* EXERCISE DETAILS
Using the listing below, work out how many lines include the word "link". Only the number is to be given.

* RECORD EXTRACTS
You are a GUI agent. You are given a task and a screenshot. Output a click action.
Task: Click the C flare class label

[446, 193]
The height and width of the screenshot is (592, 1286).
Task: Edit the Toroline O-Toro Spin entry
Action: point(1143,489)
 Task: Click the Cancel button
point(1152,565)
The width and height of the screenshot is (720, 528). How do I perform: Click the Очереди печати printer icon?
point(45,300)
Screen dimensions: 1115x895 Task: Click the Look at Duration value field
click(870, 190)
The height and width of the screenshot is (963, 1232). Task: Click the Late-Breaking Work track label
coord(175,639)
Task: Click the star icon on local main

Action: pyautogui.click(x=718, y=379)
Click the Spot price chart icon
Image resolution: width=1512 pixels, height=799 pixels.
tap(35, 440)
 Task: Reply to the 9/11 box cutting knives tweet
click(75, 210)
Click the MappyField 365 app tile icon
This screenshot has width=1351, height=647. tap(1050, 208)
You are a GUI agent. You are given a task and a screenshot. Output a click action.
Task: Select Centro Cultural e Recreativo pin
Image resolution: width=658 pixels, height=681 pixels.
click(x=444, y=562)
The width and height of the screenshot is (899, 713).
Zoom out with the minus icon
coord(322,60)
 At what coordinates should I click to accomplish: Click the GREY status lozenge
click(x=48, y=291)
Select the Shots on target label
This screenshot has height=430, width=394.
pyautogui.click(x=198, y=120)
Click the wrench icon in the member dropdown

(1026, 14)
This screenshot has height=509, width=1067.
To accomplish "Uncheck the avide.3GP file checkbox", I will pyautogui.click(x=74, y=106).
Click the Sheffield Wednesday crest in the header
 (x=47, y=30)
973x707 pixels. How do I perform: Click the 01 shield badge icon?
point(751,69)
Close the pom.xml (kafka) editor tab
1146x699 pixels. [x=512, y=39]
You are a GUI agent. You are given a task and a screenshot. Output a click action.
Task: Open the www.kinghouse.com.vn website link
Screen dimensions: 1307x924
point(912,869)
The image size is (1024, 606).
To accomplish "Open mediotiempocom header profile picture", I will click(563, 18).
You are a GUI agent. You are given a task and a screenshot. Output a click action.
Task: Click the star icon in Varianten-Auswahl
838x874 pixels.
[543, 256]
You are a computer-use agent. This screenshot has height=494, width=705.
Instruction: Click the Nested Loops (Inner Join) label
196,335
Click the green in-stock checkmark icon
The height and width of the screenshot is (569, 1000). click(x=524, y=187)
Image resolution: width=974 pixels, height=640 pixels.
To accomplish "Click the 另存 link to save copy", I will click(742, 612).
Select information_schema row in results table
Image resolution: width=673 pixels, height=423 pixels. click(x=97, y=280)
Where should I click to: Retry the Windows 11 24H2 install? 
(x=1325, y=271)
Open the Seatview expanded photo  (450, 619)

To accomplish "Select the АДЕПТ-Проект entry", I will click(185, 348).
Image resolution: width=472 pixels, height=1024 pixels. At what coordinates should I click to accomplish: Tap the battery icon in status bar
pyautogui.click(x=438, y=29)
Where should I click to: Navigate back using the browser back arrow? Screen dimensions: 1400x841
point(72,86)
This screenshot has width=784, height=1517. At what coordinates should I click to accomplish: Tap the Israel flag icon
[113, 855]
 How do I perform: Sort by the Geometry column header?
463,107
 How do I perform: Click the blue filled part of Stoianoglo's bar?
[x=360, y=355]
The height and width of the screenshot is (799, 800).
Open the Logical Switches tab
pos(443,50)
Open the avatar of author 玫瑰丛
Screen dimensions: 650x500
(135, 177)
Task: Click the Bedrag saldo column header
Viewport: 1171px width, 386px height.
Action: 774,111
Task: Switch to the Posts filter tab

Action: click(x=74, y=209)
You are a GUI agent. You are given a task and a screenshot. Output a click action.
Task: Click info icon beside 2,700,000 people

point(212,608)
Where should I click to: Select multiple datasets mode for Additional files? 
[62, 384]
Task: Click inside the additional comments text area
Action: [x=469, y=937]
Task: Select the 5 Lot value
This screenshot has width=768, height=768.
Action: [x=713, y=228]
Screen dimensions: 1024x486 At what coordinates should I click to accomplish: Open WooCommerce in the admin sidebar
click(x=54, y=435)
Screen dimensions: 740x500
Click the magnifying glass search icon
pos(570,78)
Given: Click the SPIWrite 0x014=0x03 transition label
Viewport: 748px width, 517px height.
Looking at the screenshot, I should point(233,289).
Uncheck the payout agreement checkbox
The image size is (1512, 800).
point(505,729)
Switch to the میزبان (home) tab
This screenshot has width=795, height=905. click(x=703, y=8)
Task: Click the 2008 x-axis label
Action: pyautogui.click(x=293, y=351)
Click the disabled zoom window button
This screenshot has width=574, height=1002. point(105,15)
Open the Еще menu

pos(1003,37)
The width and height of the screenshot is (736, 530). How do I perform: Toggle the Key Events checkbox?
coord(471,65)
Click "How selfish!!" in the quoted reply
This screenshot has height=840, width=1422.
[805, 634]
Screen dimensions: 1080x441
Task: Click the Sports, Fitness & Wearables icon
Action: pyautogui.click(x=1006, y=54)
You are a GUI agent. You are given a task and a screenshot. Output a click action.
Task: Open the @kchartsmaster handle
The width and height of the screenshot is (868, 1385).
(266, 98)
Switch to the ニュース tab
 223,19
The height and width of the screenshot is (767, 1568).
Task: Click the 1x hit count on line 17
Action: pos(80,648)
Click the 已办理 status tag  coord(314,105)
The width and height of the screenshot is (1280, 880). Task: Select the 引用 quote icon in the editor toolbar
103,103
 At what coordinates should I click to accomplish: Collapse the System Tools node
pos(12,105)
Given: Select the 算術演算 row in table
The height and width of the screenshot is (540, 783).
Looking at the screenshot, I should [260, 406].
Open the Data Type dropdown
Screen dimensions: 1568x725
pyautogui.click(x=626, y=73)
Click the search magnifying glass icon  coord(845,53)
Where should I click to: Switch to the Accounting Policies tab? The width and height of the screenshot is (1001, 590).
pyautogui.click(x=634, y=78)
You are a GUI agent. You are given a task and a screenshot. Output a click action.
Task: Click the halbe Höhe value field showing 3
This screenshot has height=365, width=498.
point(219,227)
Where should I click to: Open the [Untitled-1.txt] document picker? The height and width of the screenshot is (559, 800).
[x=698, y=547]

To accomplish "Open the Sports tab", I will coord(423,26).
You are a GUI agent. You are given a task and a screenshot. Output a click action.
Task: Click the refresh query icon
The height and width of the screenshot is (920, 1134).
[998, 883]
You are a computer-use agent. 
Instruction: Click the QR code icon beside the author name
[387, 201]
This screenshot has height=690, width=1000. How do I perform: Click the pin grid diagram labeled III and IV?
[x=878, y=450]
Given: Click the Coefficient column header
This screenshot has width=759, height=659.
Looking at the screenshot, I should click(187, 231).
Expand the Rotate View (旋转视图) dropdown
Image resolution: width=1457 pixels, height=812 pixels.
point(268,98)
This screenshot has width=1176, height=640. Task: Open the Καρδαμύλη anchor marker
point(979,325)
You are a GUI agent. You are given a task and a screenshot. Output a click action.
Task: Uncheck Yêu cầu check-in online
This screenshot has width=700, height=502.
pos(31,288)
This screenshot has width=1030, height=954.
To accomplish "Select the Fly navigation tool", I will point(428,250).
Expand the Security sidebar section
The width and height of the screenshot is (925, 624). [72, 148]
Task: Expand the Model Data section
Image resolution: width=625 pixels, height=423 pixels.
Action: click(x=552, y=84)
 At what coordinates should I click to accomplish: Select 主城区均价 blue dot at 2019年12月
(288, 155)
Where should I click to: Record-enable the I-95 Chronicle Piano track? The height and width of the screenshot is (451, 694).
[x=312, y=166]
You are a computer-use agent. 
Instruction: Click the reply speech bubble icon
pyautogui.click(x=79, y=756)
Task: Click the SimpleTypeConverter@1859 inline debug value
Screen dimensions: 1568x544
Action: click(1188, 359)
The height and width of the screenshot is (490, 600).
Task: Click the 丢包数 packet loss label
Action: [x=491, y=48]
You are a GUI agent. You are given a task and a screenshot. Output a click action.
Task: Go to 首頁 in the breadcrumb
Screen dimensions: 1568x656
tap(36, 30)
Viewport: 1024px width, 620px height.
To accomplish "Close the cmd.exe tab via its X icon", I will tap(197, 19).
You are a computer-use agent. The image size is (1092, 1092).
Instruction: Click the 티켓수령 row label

* TASK RESPONSE
2